[Start of section]
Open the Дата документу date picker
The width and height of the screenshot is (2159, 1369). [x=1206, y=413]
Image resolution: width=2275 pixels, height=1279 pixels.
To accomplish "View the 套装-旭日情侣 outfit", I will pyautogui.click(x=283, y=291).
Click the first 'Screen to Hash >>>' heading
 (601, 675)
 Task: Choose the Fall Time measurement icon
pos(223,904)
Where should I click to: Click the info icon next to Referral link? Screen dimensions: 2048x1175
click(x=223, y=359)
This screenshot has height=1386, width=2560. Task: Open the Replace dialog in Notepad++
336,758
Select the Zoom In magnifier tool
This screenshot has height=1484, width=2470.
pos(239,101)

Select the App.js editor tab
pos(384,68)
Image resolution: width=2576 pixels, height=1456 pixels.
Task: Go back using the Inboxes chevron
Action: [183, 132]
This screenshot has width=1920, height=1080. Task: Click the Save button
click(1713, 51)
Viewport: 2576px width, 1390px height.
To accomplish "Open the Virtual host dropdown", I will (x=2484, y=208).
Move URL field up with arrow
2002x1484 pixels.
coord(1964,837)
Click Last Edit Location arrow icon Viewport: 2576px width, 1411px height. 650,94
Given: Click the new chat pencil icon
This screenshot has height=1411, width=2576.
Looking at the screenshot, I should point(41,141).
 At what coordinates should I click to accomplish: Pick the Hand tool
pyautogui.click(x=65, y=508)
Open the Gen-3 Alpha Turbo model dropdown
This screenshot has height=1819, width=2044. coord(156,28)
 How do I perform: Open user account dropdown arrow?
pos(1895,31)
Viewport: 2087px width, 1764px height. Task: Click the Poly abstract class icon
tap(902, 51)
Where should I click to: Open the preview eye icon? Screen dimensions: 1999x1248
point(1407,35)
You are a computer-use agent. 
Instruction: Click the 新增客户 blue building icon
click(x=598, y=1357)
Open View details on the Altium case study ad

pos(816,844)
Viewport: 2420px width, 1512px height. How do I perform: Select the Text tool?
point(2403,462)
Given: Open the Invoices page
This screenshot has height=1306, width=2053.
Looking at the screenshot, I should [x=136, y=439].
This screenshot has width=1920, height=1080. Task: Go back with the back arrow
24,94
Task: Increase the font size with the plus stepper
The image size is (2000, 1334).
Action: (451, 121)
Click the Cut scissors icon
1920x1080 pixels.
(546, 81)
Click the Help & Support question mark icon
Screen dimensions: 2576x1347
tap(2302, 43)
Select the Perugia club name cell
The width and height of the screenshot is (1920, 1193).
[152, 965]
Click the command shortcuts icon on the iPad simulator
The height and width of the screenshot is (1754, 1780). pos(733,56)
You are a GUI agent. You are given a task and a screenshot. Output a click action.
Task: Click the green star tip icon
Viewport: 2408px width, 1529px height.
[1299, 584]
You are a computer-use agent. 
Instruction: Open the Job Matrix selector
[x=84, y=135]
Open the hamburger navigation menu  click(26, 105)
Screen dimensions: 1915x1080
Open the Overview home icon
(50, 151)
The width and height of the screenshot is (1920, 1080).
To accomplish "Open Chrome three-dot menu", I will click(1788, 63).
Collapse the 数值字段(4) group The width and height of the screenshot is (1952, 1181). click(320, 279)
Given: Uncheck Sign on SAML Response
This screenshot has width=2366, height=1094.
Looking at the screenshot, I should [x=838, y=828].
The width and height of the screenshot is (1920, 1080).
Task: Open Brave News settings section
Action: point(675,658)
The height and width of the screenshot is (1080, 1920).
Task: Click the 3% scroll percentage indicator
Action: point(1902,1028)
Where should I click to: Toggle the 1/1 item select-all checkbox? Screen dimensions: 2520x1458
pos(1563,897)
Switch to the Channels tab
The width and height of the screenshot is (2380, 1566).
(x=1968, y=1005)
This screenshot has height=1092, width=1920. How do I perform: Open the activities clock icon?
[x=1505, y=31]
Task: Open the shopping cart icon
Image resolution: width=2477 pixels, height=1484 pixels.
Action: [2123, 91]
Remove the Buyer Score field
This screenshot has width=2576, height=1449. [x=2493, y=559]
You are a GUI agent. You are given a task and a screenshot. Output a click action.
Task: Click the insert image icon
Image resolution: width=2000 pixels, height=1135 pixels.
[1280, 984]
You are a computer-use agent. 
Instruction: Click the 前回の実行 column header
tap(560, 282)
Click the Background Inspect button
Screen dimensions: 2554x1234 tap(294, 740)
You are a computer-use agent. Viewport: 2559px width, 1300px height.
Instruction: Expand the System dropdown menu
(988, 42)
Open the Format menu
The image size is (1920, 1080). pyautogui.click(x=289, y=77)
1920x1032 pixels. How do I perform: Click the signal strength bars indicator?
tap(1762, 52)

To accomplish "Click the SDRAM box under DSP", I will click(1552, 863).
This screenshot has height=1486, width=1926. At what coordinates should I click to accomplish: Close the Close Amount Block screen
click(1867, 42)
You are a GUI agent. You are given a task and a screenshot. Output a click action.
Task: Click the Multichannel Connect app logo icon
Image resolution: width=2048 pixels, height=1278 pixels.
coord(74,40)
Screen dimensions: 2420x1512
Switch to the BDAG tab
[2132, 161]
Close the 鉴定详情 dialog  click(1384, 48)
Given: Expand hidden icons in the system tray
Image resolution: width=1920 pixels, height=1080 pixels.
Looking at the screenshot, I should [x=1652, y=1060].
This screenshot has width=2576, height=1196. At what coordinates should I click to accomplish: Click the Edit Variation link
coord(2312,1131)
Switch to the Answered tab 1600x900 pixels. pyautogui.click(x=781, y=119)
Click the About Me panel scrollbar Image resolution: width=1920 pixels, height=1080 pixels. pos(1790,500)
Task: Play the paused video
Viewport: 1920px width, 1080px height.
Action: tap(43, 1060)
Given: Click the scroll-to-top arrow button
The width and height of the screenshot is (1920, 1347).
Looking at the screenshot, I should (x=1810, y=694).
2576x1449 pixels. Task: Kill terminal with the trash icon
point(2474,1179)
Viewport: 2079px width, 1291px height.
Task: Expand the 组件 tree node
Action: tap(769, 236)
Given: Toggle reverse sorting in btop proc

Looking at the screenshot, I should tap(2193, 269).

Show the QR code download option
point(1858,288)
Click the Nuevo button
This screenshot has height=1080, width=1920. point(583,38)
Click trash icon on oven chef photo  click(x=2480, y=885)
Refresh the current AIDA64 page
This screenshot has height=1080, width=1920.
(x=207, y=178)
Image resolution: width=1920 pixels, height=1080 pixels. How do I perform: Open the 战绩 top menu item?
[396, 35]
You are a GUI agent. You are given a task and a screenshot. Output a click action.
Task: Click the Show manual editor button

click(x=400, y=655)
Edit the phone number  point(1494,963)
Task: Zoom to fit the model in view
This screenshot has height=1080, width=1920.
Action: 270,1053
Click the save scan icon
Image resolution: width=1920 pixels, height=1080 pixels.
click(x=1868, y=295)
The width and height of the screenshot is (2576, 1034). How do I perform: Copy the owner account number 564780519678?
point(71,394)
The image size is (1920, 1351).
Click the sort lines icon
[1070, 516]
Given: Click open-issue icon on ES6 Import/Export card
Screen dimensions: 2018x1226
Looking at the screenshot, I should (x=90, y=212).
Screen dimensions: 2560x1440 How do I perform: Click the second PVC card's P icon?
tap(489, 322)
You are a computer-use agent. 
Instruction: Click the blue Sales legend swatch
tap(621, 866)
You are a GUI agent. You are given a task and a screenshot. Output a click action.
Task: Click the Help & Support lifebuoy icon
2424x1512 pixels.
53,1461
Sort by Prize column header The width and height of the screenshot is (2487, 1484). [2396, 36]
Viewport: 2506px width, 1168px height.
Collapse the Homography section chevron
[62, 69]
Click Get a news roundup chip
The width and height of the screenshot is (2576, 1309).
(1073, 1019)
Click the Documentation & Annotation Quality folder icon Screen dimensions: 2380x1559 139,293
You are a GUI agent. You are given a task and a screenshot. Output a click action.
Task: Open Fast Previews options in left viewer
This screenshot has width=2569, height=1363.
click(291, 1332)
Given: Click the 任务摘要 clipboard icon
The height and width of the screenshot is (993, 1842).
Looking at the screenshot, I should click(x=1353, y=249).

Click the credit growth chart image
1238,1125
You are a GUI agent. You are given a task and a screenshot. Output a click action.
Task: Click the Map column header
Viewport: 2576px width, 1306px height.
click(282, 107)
[End of section]
● Problem description:
In the answer, return exactly the lines from the line containing "Click the credit growth chart image" to the end of the records above, and no others.

● Task output:
Click the credit growth chart image
1238,1125
You are a GUI agent. You are given a task and a screenshot. Output a click action.
Task: Click the Map column header
Viewport: 2576px width, 1306px height.
click(282, 107)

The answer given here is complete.